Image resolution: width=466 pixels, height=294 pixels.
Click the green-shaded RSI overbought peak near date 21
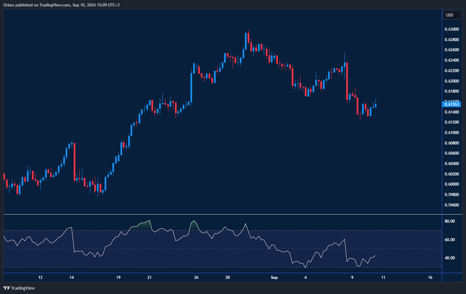pyautogui.click(x=145, y=224)
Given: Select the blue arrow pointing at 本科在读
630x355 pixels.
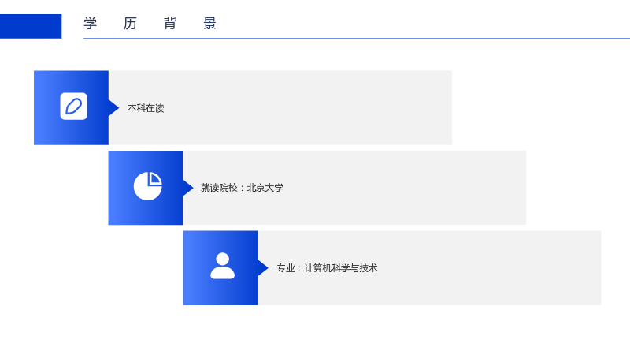Looking at the screenshot, I should 113,108.

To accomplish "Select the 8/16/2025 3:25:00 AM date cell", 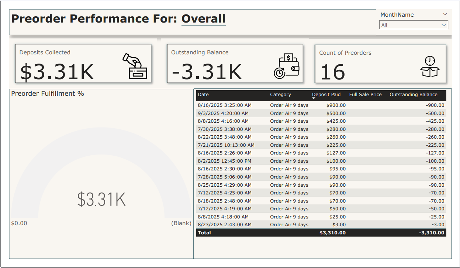I will pos(224,105).
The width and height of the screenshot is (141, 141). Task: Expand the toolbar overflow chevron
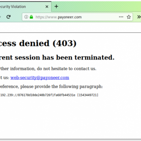(x=139, y=17)
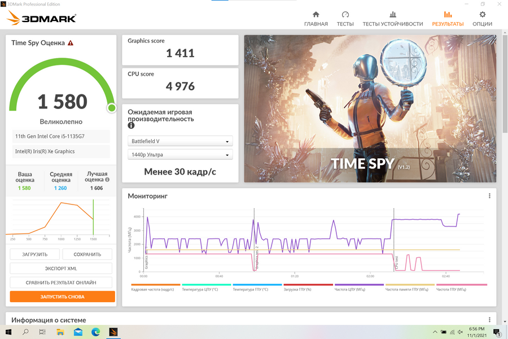Open Microsoft Edge from taskbar
Viewport: 508px width, 339px height.
click(95, 332)

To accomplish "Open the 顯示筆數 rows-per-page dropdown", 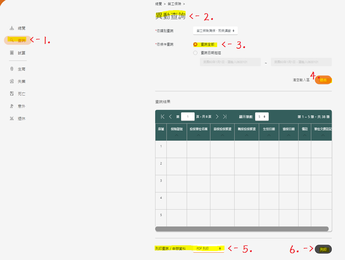I will (262, 117).
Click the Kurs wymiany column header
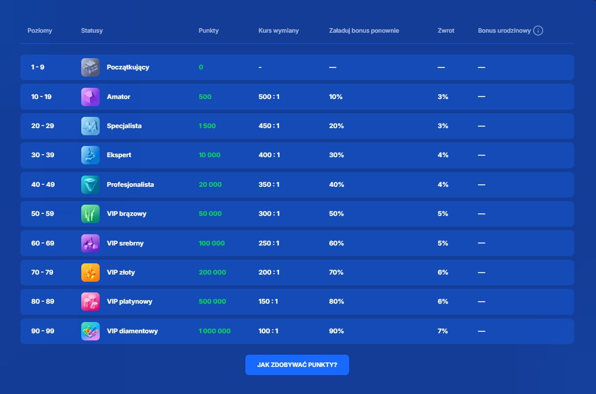Viewport: 596px width, 394px height. pyautogui.click(x=279, y=31)
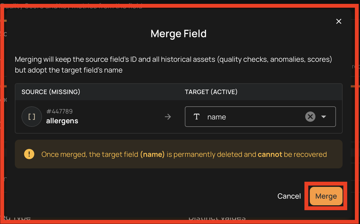Screen dimensions: 360x224
Task: Click the allergens source field label
Action: click(62, 121)
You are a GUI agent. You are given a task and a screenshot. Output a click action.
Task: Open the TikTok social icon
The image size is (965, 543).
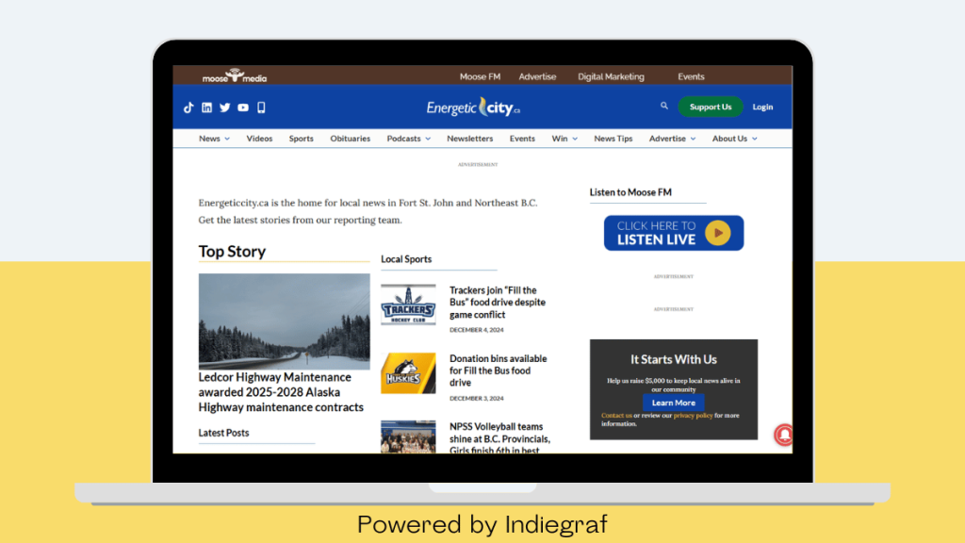coord(188,107)
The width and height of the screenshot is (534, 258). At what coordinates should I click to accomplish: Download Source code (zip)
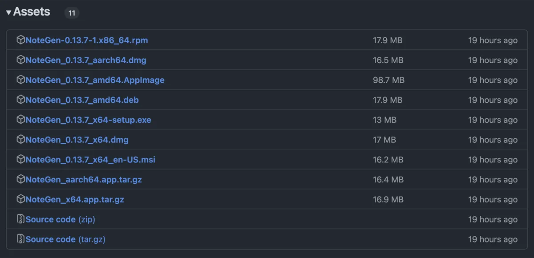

####################

* **WHAT YOU ARE ASKED TO DO**
Which lines run from the one containing "Click the Kurs wymiany column header" through the last line of the entries above? Output them exactly, both ends included, with no pictures.

* **TASK ANSWER**
Click the Kurs wymiany column header
Viewport: 596px width, 394px height. pyautogui.click(x=279, y=31)
Screen dimensions: 360x224
Task: Click the allergens source field label
Action: click(62, 121)
You are a GUI agent. You are given a task and a screenshot. Output a click action.
Task: Open the TikTok social icon
The image size is (965, 543).
coord(188,107)
The width and height of the screenshot is (534, 258). At what coordinates should I click to accomplish: Download Source code (zip)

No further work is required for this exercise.